Przepisz, proszę, poniższe rekordy, zastępując „matches” przez „results”, a całą resztę pozostaw bez zmian.

....

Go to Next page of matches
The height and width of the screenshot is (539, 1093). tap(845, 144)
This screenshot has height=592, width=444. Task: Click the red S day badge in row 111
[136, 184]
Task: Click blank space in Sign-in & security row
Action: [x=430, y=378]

....

Oczekiwana odpowiedź
Go to Next page of results
The height and width of the screenshot is (539, 1093). tap(845, 144)
This screenshot has height=592, width=444. Task: Click the red S day badge in row 111
[136, 184]
Task: Click blank space in Sign-in & security row
Action: [x=430, y=378]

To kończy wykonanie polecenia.